Newspaper in Hawaii, United States

The Hawaii Island Journal was a free newspaper founded in 1999 and published on the Big Island of Hawaii three Saturdays a month. Originally based in the Kona town of Captain Cook and later headquartered in Hilo, the Journal focused on political, environmental, and cultural news. The print paper shut in 2008 and as of 2014, the website has not been updated since 2011.

==History==
The Hawaii Island Journal grew out of the Big Island news and opinion magazine Ka'u Landing, which had been publishing since 1992. Both publications were established and edited by Michael Gibson. Ka'u Landing was noted for its glossy covers featuring works by local artists (the inside pages were newsprint). After seeing a marked decline in Ka'u Landings circulation over the past several years, Gibson decided to start an islandwide community newspaper. The content was eclectic, ranging from reprints of a contributor's grandmother's letters to lengthy articles on environmental issues. In 2001 Gibson sold the newspaper to Lane Wick and Karen Valentine, who shifted the Journal 's focus to local politics and environmental news.

From 2002 to 2005, Gretchen Currie Kelly served as editor, expanding the paper's focus to include comprehensive coverage of Native Hawaiian issues as well as investigative reporting of development issues on the island. HIJs format allowed for in-depth exploration of topics that were only being superficially covered in the island's dailies, and the paper became a uniquely valuable source of information for island residents. Award-winning journalist Alan McNarie, who had begun writing for Ka'u Landing, continued with HIJ and was the paper's senior contributor.

Between 2001 and 2007, HIJs circulation grew to 24,000, making it the widest-circulation paper on Hawaiʻi island.
Honolulu Weekly acquired the Journal in the spring of 2005. Peter Serafin was named as HIJs new editor.

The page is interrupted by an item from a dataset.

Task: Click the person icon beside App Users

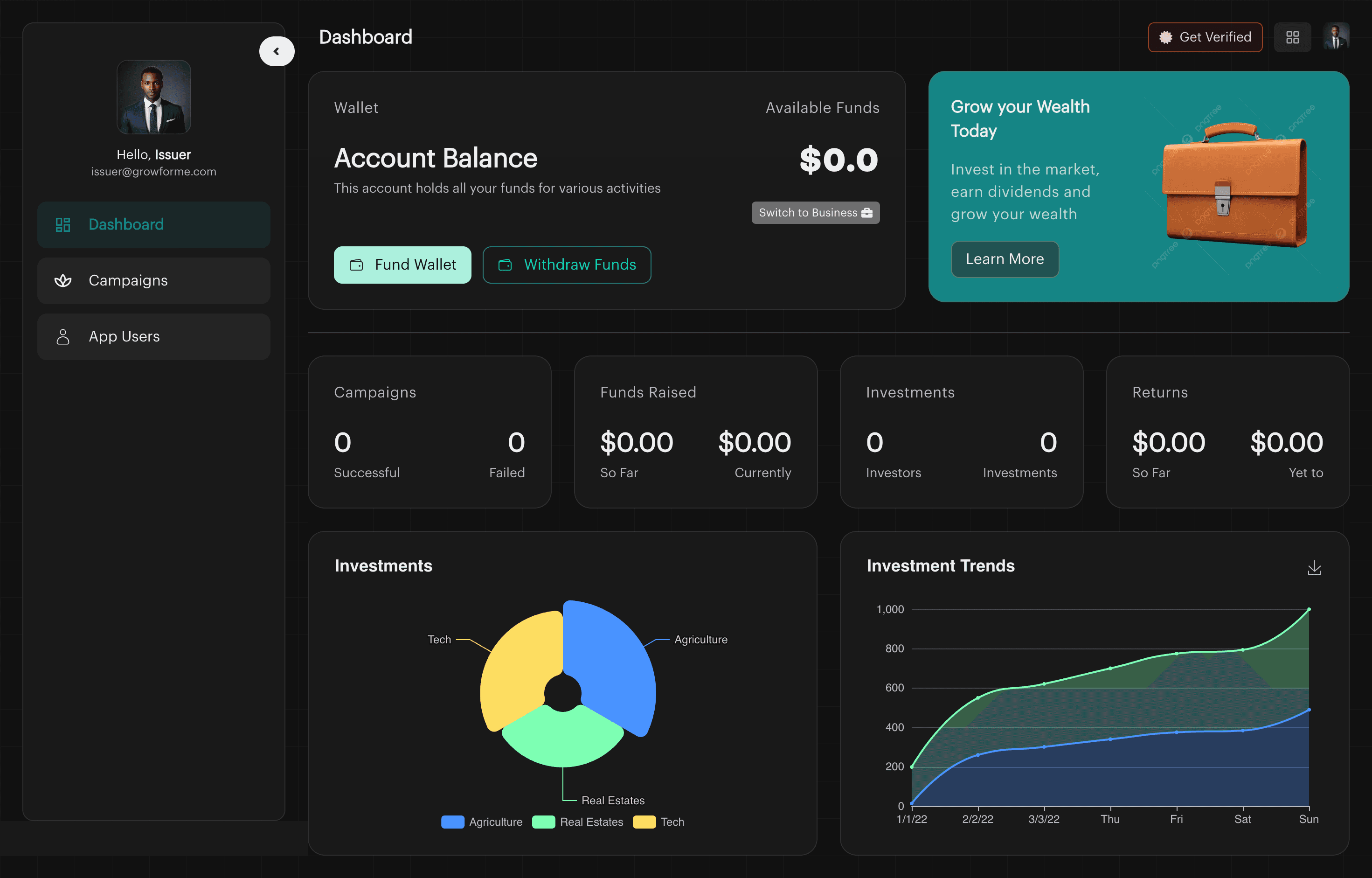Action: click(x=62, y=336)
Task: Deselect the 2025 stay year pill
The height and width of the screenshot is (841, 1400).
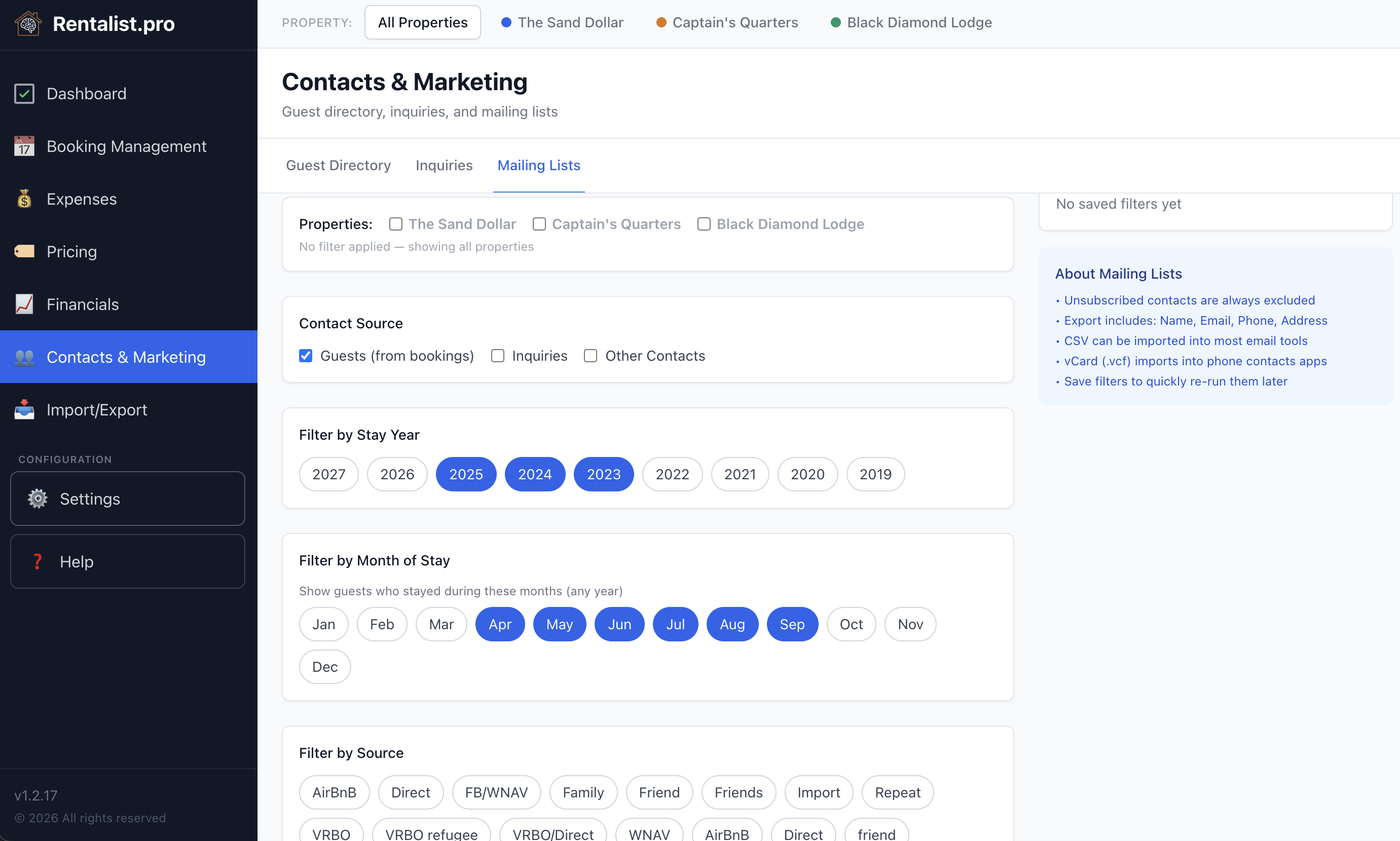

An article in the June 11, 2008 issue of The Honolulu Advertiser reported that the Journal would close in June.

==Competition==

In a letter published in the July 19, 2006 issue of Honolulu Weekly, publisher Laurie V. Carlson noted the Stephens Media Group has offered to buy the Journal, but Honolulu Weekly refused its offer. She added, "Apparently Stephens sees the Journal as a threat to their printing and daily newspaper monopoly because they are launching what they refer to as an alternative (to what, one might ask?) publication. We suspect that whatever they come up with will be entertainment heavy and will avoid the serious issues that can draw criticism and cancelled advertising orders from the advertising community."

In December 2006 the aforementioned Stephens publication made its debut as Big Island Weekly.
Speaking on the Journals demise, Carlson told the Honolulu Star-Bulletin that "[Stephens] can run something that was heavily subsidized and we can't. It's a very sad thing."